Review by Scott Weinberg of film There Will Be Blood based in part on Upton Sinclair’s novel Oil!
Also: more recent, in “This Land of Hope,” a detailed overview of Upton Sinclair and his novel Oil! in relation to the recent film There Will Be Blood:
In its obsession with the road and the roadside poster, Sinclair’s novel overlaps with other key American novels of the pre-second world war period. Another portrait of an American money-maker who has accumulated his fortune dangerously, The Great Gatsby, which just beat Oil! to the bookshops, crucially involves a motor accident and is visually dominated by a huckstering hoarding for an occulist.
And Robert Penn Warren’s All The King’s Men, which charts the introduction of marketing tactics and financial corruption to American politics, begins with a description of a new freeway across a state which is so similar to the prologue of Oil! that it must be presumed a deliberate tribute. In any case, in all of these novels, the car is the star, although it is already also cast as a possible villain, at least in its potential for ruining tycoons.

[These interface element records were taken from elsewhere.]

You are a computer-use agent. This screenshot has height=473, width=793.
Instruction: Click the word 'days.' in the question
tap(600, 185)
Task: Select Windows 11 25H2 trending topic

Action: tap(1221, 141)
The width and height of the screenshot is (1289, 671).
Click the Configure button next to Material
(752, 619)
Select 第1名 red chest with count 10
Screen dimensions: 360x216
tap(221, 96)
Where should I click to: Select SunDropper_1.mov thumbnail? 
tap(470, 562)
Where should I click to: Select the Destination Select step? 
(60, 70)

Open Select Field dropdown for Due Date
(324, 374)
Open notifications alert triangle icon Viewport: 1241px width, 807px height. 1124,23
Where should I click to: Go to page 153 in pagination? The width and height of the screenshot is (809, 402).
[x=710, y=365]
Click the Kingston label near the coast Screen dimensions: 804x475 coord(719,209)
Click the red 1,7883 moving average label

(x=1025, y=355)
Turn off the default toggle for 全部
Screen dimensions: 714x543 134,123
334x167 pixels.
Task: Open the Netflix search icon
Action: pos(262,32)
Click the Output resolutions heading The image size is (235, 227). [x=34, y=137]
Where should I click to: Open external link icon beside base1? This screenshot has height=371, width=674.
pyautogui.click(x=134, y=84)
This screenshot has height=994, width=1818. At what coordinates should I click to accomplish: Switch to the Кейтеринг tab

What notoriously disappears from even the best cinematic adaptations of novels is the writer’s style, and the biggest surprise of my rereading was the grandeur of Sinclair’s narrative voice. In common with other popular American novelists of his generation – such as Penn Warren and Thornton Wilder – Sinclair was greatly impressed by the Greek and Latin classics, and seems to have been attempting some kind of coalition between ancient poetics and modern subject matter, a project encouraged by America’s self-conscious ambition to become a great republic.